EU-Kommission will schnelleren und günstigeren Schienen­verkehr

„Europa“-ICE nach der Zugtaufe in Brüssel (Archiv) | Foto: DB AG

BRÜSSEL | Mehr Verbindungen, mehr Passagiere und mehr Tempo, aber weniger kompliziert: Die EU-Kommission hat einen Vorschlag präsentiert, wie der zukünftige EU-Schienen­verkehr aussehen könnte.

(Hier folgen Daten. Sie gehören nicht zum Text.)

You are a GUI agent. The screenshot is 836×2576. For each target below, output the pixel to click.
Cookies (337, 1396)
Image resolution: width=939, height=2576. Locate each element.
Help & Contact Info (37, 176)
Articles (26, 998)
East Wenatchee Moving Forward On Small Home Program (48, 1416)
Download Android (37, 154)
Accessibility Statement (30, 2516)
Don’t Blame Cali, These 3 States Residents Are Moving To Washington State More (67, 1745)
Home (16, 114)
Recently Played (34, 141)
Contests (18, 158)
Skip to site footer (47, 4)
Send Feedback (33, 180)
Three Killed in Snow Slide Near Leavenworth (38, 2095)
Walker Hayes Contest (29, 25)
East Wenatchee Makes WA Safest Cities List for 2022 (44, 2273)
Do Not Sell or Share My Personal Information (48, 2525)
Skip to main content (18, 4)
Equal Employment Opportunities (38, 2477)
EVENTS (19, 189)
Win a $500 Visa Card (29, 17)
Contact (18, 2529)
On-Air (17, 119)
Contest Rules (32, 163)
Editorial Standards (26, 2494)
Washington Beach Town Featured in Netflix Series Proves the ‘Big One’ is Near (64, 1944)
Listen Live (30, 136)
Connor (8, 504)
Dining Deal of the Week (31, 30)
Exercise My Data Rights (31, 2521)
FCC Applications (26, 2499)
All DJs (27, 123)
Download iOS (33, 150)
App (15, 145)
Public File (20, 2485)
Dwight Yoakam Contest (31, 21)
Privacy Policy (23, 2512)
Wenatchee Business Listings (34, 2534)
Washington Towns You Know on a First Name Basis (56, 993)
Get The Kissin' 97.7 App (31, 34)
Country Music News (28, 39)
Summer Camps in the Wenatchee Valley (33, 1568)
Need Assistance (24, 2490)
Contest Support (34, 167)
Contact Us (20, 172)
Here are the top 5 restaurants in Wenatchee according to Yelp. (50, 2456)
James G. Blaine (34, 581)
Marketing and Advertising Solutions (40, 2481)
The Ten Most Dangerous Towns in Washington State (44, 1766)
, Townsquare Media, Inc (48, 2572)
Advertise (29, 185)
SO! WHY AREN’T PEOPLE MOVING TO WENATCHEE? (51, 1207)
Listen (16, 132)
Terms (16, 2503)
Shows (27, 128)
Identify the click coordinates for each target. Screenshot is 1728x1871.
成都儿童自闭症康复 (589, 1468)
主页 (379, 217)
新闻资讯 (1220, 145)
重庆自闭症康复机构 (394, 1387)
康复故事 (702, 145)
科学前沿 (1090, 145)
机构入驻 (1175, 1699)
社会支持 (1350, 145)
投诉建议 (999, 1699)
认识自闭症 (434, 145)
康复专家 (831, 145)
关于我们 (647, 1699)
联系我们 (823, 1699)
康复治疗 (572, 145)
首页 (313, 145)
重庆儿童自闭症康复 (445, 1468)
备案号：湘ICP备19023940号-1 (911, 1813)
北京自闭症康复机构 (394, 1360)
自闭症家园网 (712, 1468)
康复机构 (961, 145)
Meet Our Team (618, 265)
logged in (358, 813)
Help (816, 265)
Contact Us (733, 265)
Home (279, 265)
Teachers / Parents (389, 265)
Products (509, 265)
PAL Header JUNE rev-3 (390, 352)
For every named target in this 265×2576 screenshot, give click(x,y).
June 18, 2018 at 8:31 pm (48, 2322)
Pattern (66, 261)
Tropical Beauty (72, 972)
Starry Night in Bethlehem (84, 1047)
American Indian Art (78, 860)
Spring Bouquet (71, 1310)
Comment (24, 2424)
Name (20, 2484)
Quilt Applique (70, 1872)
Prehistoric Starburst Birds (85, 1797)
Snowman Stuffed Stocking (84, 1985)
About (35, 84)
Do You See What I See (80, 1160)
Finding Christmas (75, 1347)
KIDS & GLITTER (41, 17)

Demnach soll der Hochgeschwindigkeitsverkehr bis 2030 verdoppelt, bis 2050 verdreifacht werden, wie die Brüsseler Behörde am Dienstag mitteilte. Auf den wichtigsten europäischen Strecken wird eine Mindestgeschwindigkeit von 160 Kilometern pro Stunde angestrebt. Zudem soll geprüft werden, ob Bahntickets von der Mehrwertsteuer befreit werden können.

Darüber hinaus sollen grenzüberschreitende Verbindungen gestärkt werden. Für das kommende Jahr wurde ein Gesetzesvorschlag angekündigt, der es vereinfachen soll, entsprechende Fahrkarten zu kaufen. „Bahntickets müssen leichter zu finden, zu buchen und zu attraktiven Preisen zu kaufen sein“, sagte EU-Klimakommissar Frans Timmermans.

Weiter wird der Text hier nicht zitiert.